Le Dr Jean-Paul Hamon, président de la FMF, n’est quant à lui pas convaincu par la concession de la caisse sur l’obligation de participation à une CPTS : « Même s’il s’est montré rassurant à l’oral, cela devrait rester dans le texte ». Le généraliste clamartois regrette également la fermeté de Nicolas Revel sur la valorisation des soins non programmés. « Il y a des limites à la forfaitisation ! », s’exclame-t-il.
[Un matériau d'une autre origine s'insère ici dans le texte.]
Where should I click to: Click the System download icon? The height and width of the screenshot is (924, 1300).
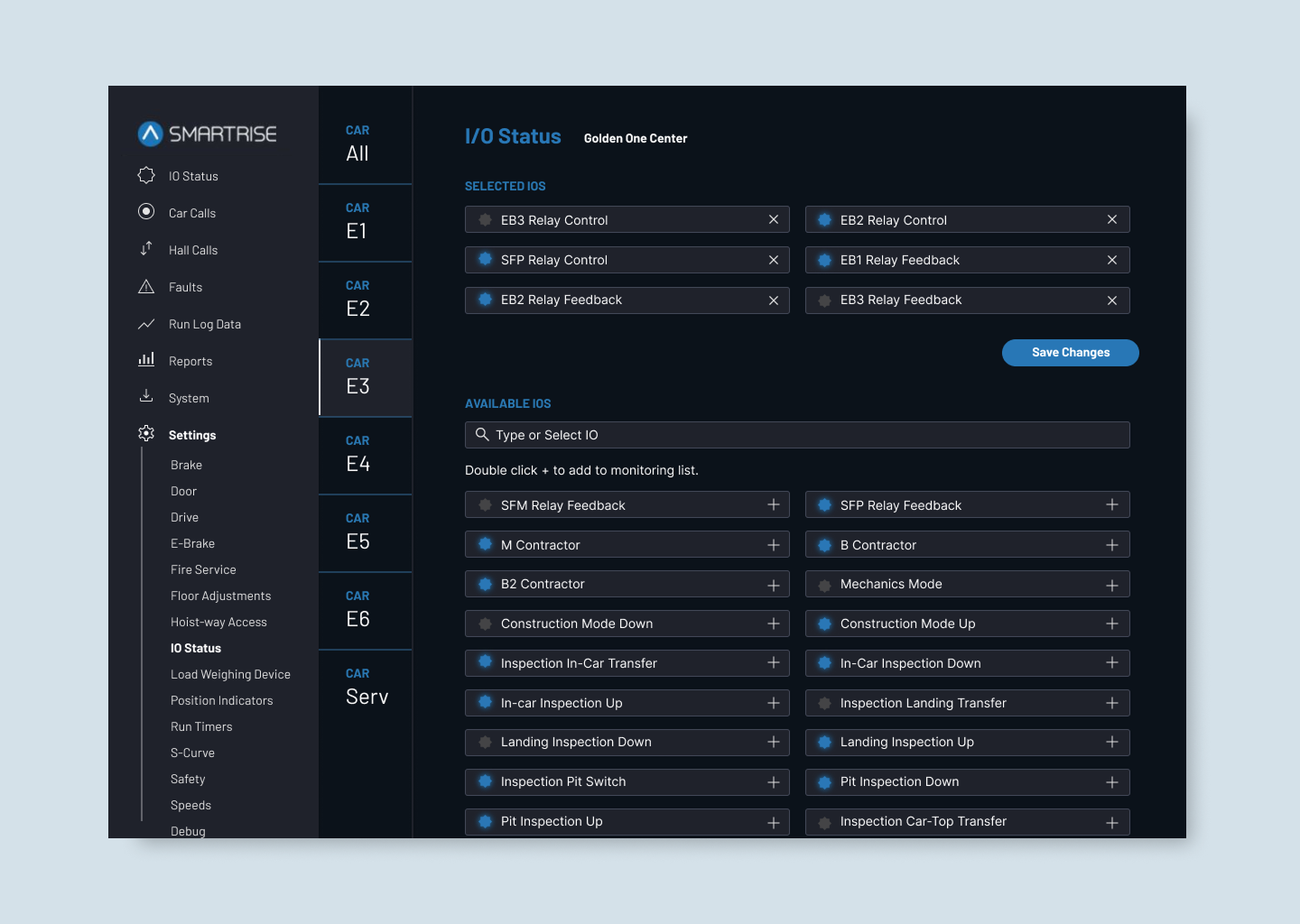146,396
Enfin, le SML rappelle que « les assistants médicaux sont nécessaires » et souligne être « très favorable » à la création de ces postes. « Mais l’Assurance maladie n’a pas pris la mesure de ce sujet, ce qui a brouillé le message. Elle a joué sur tous les tableaux en y mêlant le sujet de la coordination et des CPTS », juge le syndicat présidé par le Dr Philippe Vermesch.
Si l’avenant était signé par les syndicats, l’accord conventionnel pourrait entrer en vigueur dès la rentrée de septembre, a indiqué Nicolas Revel. Le gouvernement table sur la création d'au moins 4 000 postes d'assistants d'ici à 2022.